If it is tame, take the above mentioned grain bucket and walk toward it. but avoid going directly at it. sort of walk closely past it.

good luck.


----------



## Oregon1986 (Apr 25, 2017)

After all that frustration I would of made her bbq,lol


----------



## Harrier (Mar 1, 2015)

Which of you, having 99 goats and one was lost, would not leave the other 99 behind to find and bring home the one that is missing?


----------



## Rose1317 (Jul 26, 2011)

Well, Harrier, we'd all go after the one, but shut the gate first.


----------



## 382664 (May 26, 2017)

I h


XCricketX said:


> At 3 in the morning... the dogs were barking. I have a great pyraneese, and a Miniature pincher.
> They usually have been really good about barking only at really necessary things, so when they started, I figured something was up.
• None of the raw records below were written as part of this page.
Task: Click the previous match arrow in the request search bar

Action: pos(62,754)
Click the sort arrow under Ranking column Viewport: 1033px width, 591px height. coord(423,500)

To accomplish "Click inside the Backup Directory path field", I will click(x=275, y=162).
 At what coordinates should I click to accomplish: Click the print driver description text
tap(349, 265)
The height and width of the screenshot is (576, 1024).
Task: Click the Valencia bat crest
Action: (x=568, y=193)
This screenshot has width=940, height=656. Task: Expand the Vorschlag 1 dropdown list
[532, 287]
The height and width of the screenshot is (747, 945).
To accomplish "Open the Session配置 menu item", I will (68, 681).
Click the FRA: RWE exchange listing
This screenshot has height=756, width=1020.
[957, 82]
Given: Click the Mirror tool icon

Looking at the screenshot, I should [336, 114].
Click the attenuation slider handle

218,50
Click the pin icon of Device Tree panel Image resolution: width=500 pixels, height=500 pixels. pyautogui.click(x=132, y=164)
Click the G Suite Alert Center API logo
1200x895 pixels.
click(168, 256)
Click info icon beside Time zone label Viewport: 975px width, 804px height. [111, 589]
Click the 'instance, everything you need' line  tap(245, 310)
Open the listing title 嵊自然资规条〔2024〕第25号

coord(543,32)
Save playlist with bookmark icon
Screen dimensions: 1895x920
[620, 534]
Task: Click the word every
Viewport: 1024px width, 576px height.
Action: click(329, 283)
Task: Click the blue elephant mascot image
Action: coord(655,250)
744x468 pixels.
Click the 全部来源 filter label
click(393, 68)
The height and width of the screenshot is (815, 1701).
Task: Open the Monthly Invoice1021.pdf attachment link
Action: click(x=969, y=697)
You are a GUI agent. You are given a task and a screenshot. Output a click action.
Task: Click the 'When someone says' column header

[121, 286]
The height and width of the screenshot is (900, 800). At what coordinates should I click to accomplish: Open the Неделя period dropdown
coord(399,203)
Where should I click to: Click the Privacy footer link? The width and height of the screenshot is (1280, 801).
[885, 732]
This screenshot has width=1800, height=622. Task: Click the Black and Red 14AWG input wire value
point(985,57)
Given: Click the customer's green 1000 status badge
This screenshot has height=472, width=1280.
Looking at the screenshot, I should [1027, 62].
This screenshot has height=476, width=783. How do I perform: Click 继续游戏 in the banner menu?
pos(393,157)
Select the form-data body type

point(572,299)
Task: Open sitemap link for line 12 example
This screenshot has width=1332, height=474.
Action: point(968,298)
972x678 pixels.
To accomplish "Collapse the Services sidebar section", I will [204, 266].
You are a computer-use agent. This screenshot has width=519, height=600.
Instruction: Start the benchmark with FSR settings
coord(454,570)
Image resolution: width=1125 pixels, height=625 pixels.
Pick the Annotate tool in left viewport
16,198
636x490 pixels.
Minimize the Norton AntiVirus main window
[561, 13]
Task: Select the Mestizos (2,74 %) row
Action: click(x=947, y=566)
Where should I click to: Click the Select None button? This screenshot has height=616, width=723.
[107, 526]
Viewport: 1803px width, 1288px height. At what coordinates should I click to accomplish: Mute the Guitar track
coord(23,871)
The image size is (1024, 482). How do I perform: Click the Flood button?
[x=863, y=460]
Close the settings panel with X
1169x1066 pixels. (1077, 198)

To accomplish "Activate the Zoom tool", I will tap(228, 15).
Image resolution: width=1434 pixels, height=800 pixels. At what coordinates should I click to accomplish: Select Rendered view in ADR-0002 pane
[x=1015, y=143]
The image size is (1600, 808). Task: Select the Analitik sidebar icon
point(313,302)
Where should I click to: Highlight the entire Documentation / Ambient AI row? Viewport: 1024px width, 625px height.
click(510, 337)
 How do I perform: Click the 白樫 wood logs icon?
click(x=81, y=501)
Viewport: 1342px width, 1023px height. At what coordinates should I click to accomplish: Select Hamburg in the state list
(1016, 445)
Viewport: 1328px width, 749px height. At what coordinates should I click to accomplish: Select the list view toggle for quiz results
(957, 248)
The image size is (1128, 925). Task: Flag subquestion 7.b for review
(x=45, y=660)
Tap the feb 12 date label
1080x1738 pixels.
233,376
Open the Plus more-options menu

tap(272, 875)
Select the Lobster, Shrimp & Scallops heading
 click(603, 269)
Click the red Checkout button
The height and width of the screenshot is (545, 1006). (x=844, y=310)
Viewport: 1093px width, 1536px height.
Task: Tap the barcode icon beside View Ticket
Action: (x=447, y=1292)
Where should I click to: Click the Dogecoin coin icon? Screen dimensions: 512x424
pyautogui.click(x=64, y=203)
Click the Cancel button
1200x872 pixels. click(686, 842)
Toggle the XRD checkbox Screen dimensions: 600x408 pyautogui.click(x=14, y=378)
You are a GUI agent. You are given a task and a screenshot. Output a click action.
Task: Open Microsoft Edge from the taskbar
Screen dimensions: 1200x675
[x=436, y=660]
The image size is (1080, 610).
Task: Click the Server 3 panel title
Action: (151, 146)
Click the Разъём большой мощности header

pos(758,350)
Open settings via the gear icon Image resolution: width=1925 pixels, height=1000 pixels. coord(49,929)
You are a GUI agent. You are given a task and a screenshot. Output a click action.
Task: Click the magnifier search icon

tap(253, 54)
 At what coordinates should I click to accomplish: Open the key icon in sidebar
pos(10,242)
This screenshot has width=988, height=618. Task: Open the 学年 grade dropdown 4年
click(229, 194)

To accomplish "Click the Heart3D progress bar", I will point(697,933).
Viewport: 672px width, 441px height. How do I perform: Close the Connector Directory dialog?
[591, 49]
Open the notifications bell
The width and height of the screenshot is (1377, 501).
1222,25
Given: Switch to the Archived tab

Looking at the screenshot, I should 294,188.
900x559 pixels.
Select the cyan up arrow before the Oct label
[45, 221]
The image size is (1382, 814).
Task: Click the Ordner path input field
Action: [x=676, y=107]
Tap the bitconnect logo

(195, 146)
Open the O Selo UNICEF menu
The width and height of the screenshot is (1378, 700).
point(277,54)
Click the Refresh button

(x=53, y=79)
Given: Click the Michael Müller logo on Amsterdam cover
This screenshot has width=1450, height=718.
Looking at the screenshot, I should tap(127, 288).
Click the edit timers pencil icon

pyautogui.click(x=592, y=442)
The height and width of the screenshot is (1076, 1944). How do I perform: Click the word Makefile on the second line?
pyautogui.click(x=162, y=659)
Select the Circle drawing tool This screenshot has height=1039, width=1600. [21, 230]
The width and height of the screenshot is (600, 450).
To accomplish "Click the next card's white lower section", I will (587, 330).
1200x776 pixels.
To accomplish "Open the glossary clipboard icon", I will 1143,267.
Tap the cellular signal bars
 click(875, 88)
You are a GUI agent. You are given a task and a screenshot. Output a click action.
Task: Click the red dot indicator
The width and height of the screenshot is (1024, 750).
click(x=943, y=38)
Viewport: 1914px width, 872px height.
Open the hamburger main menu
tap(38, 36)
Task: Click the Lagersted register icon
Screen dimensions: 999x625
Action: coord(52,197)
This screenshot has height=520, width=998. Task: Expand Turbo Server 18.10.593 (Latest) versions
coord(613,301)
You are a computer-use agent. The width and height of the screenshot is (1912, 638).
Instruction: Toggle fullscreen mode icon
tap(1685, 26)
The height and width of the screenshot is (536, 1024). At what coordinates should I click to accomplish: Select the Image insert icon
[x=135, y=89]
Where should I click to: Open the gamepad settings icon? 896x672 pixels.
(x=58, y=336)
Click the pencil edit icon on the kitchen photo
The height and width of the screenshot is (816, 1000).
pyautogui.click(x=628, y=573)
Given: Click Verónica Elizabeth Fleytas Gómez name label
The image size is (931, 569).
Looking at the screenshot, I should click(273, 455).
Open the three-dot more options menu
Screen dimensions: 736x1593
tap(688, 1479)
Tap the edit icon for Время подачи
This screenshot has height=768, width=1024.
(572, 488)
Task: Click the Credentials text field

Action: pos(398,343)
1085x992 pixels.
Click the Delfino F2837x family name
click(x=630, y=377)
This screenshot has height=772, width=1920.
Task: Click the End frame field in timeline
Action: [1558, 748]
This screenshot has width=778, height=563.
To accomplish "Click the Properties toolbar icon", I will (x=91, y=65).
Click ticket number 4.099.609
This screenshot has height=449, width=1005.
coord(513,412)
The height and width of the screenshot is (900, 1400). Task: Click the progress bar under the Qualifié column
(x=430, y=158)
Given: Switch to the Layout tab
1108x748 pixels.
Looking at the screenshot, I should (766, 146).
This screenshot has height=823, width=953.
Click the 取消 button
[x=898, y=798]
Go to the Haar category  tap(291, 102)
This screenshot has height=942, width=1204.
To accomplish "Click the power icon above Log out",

Sure enough... the goat came back home.
> So my husband and I were trying to figure out how to get her into the pen.. around here, the neighbors are ok about leaving you alone and all, but they don't forgive animals getting out too much. *end up bar-b-Q*
> So ... My husband hid in the barn, left the gate open, but had to put up a temporary fence so the other goats wouldn't get out. I was inside the pen, trying to coax her with food, but I was on the inside of the temporary fence.
> ...




I have 7 goats, and I let them graze in my yard, I have never had to run them down or had problems putting them back in their house. In fact, they will not even let me leave the yard without following me, and they search for me all the time and run to me when they see me. But, I spend almost everyday with them, letting them outside, scratching them on the heads, I have two skittish ones and they don't let me touch them like the others, but they are a breeze to put back in their house because they follow the goats that love me. They are skittish but also love to follow me. Maybe you should spend more time bonding with your goats and they will follow you with more loyalty then a dog. It also helps to have some friendly dominant goats that will follow you and let you get close to them, I find the others will follow.


----------



## GTX63 (Dec 13, 2016)

More loyalty than a dog? I'd have to get a restraining order...


----------